Darryl Paa Kwesi Bannerman-Martin (born 20 August 1989), known under the stage name Joey B, is a Ghanaian hip hop recording artist. He is well known for his single "Tonga".

Early life and career
Joey B was born in Cape Coast, Ghana. He realized his talent for music at age six (6) when he formed a group and aided in ghost writing most of the songs they made together. This bolstered his unrelenting strong desire for music and pursued it. He had his primary education from St. Theresa's school and later went to Accra High School. He graduated at Zenith University College in 2016.

Later on, he collaborated with producer Lil Shaker till they met Jayso, the founder of Skillions.

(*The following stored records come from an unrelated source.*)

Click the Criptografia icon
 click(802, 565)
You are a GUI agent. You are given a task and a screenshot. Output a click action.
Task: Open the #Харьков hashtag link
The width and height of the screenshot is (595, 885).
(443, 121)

From then on, he has worked with various labels and producers such as Hammer of The Last Two and Black Avenue Music and produced many hit songs such as "Tonga", “Pinch mah Nips”, and "Strawberry". He was nominated the Hip-life/Hiphop Artist of the Year at the 2021 Vodafone Ghana Music Awards.

Collaborations and influences
On his career path, Joey B has collaborated with artistes such as Sarkodie, EL, Fuse ODG, Edem and many others. The rapper's music has been influenced by several artistes such as Kanye West and Kid Cudi.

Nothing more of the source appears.